Image by Engin Akyurt from Pixabay

2. More thoughtful Christmas shopping

Lining up Christmas stockings while saving a little for the uncertain times ahead is certainly a challenging task for most Filipinos. But recent market studies have shown that while the celebrations may be toned down, consumers remain ready to spend, especially for meaningful and pragmatic products or services.

People are giving gifts they buy more thought, according to Swasti Sarna, Pinterest insights manager. While holiday searches usually begin in the middle of the year, these started as early as April this year, or a month after the pandemic was declared.

Top searches in Pinterest were for “personalized Christmas gift ideas” and “sentimental gifts.” “People are just looking for something to look forward to. It’s a really tough time for everybody, but the holidays are always a really fun time and just spread a lot of cheer,” Sarna said.

3. Less store-bought, more homemade

Homemade gifts and home-cooked food will be common during the holiday season as consumers try to stretch their budget, global data analytics firm Nielsen said in a recent report.

What is essential is now also festive. Nielsen said the pandemic has redefined holiday spending and gift-giving etiquette. The list of recipients might also be considerably shorter to include only the people who truly matter and with whom we have meaningful relationships.

4. Safe and inclusive digital transactions

Digital payments and online platforms have become more ubiquitous during the lockdown. Shoppers now take home deliveries for granted, increasingly buying essentials and other goods online via shopping portals like Lazada, Shopee and MetroMart. What used to be a necessity in a time of quarantine has become a mainstay for shoppers, even after movements have loosened up in certain parts of the country.

According to the Bangko Sentral ng Pilipinas, there was a “growing preference for digital transactions” as these were viewed as safer and more convenient. The increase in digitization also promoted financial inclusion, the Central Bank said, especially for unbanked Filipinos who have become empowered with financial access.

Image by rawpixel.com
Image by rawpixel.com

5. Real estate as safe haven investments

Certain investments remain safe havens during uncertain times. The real estate sector, for example, continues to enjoy strong investor confidence and has been ranked as the third safest investment next only to gold and deposit certificates.

Real estate can be even more rewarding with a long investment horizon. In 1978, for example, Ayala Alabang property cost P230 per square meter (sqm), but values grew at a compounded annual growth rate (CAGR) of 16 to 17 percent through several recessions and recoveries. Today, that Ayala Alabang lot is worth up to P110,000 per sqm.

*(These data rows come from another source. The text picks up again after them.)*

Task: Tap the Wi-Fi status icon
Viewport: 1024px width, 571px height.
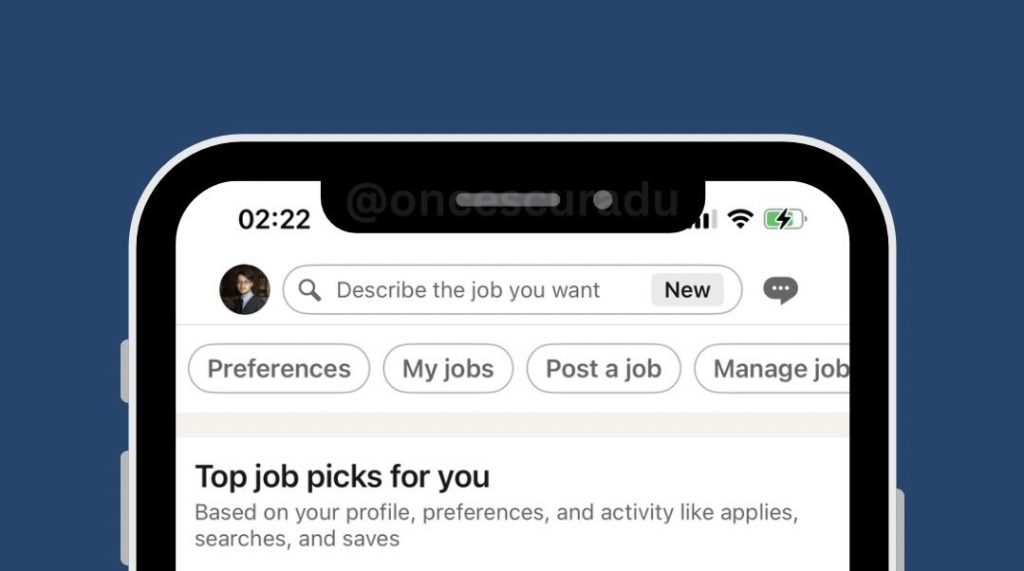Action: coord(740,219)
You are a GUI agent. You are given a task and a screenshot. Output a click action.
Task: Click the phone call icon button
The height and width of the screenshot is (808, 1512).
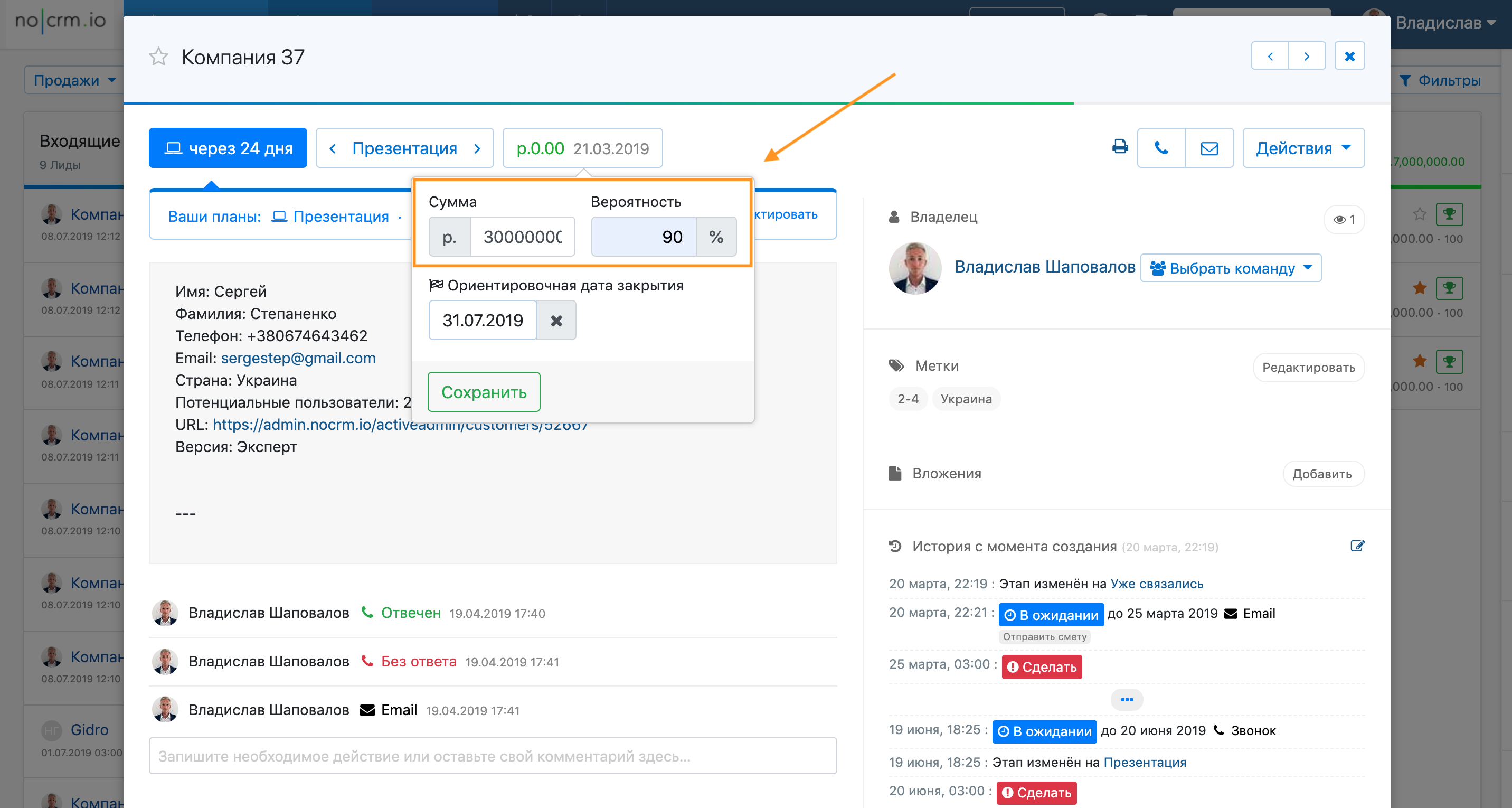(x=1160, y=148)
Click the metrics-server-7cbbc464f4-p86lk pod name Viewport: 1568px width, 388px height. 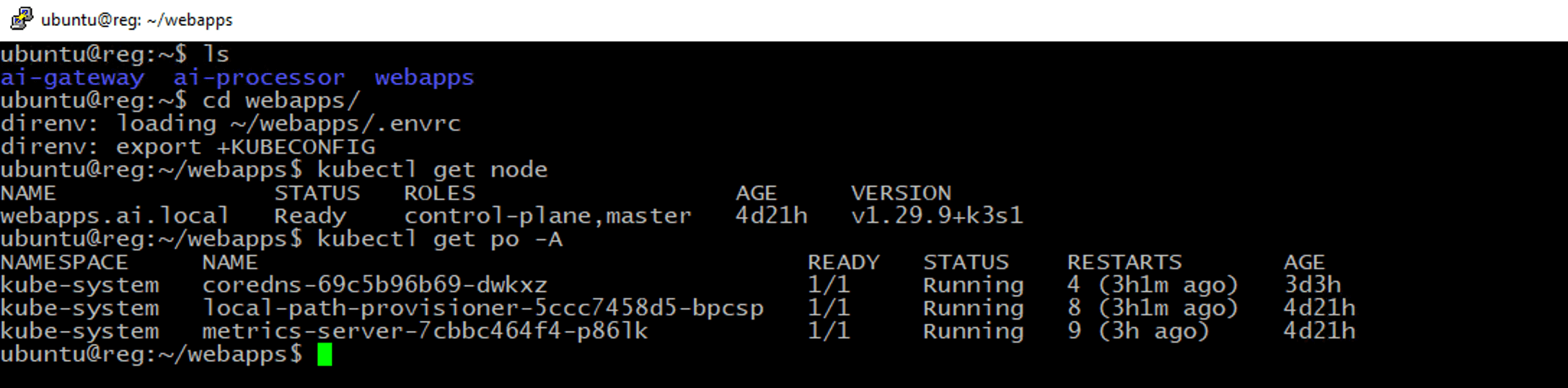point(425,331)
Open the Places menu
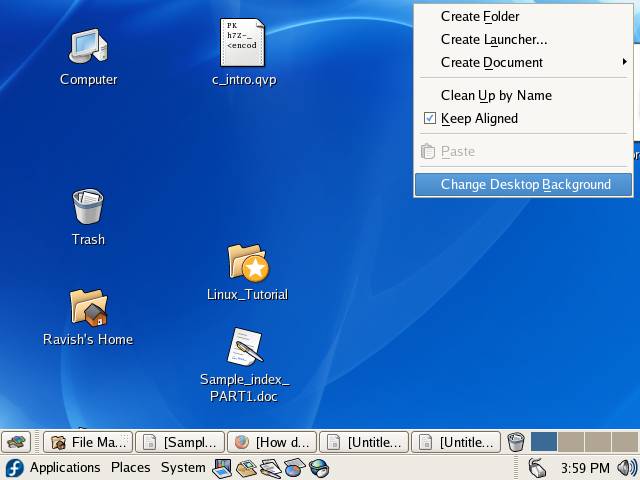640x480 pixels. pos(130,467)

Avida Land has affordable, right-sized cuts with easy financing terms available. Avida’s developments in the provinces offer the best value for your long-term investment: consider Alviera in Pampanga and Nuvali in Laguna.

Filipinos may be celebrating Christmas differently this year, just as the rest of the world is adjusting to the unprecedented pace and scale of disruption brought about by the pandemic. A lot remain anxious and cautiously optimistic, but these only serve to highlight the truly important things and the truly relevant people in our lives.